## Fragmento para leer
>>>
Desde la casa roja

La educación es un derecho de los niños

Aroa Moreno

Veo la fotografía de una clase de niñas en la ciudad portuaria de Hedeidah, en Yemen. Las veo inclinadas sobre sus pupitres porque una de las paredes del aula ha sido casi destruida por completo tras los bombardeos de Arabia Saudí en 2017. En otra imagen, unos niños desplazados dan clase en un granero del área rebelde de Darea, al sur de Siria. El sol se cuela por los vanos de la pared y les alumbra sentados sobre piedras porque allí no hay sillas. En otra escuela de Hazima, al norte de Raqqa, la pared está acribillada de agujeros de bala de la guerra. Cuando los niños regresaron a su escuela, todo estaba destruido. Un millón de niñas africanas, embarazadas durante la pandemia, nuestra pandemia, no serán admitidas en las escuelas.
<<<
## Trabajo por hacer
[1] Según el texto sobre el derecho a la educación, ¿sobre qué se sientan los niños desplazados que dan clase en el granero de Darea?
[2] Reproduce del texto sobre el derecho a la educación todo lo que va desde "Veo la fotografía" hasta "en las escuelas.".
[3] Prosigue el texto sobre el derecho a la educación a partir del punto en que se interrumpe.
Los datos no son necesarios para resolver nada.

## Datos disponibles
>>>
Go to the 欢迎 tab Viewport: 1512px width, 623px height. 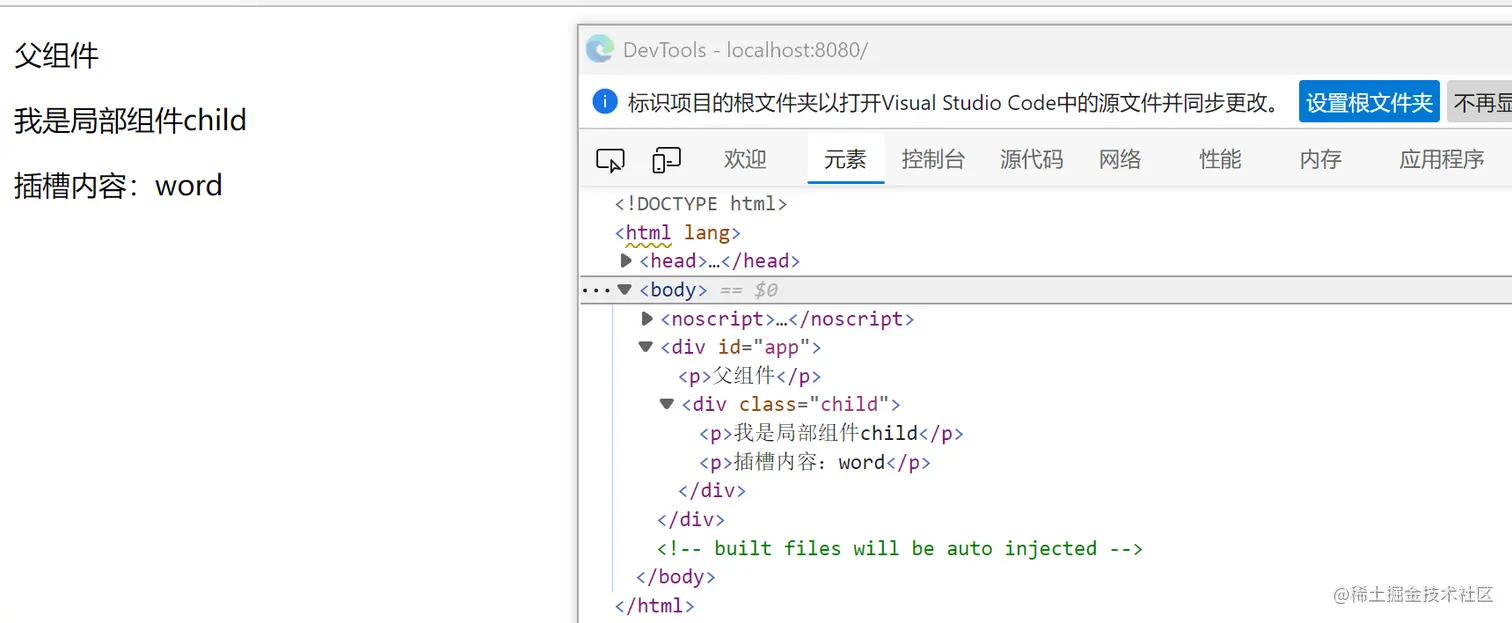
<<<
## Resultados por tarea
[1] Sobre piedras, porque allí no hay sillas.

[2]
Veo la fotografía de una clase de niñas en la ciudad portuaria de Hedeidah, en Yemen. Las veo inclinadas sobre sus pupitres porque una de las paredes del aula ha sido casi destruida por completo tras los bombardeos de Arabia Saudí en 2017. En otra imagen, unos niños desplazados dan clase en un granero del área rebelde de Darea, al sur de Siria. El sol se cuela por los vanos de la pared y les alumbra sentados sobre piedras porque allí no hay sillas. En otra escuela de Hazima, al norte de Raqqa, la pared está acribillada de agujeros de bala de la guerra. Cuando los niños regresaron a su escuela, todo estaba destruido. Un millón de niñas africanas, embarazadas durante la pandemia, nuestra pandemia, no serán admitidas en las escuelas.

[3]
Veo todo esto sentada en mi cama de primer mundo, unas horas antes del amanecer a este lado del Mediterráneo, después de preparar una mochila y antes de llevar a mi hijo a su primer día de colegio después de seis meses en casa. Intento despojarme de las estructuras de pensamiento que, viendo estas imágenes, me ayudan a entender por qué es importante que regresen todos los niños a clase. Por qué la educación les salva y por qué no vale que solo acudan al colegio los que no tienen más remedio. Intento no darme cuenta de por qué estas fotografías me ponen en mi sitio, me aterrizan. Y, cuando todavía tengo dudas, cuando puedo echarme aún atrás, pienso que esto no es algo que hago por mí, que no lo hago para tener tiempo para escribir, que la educación de mi hijo no es un derecho mío, es suyo. Que va al colegio por él y por todos sus compañeros. Que lo único que me toca como madre es morirme de miedo unos metros por detrás.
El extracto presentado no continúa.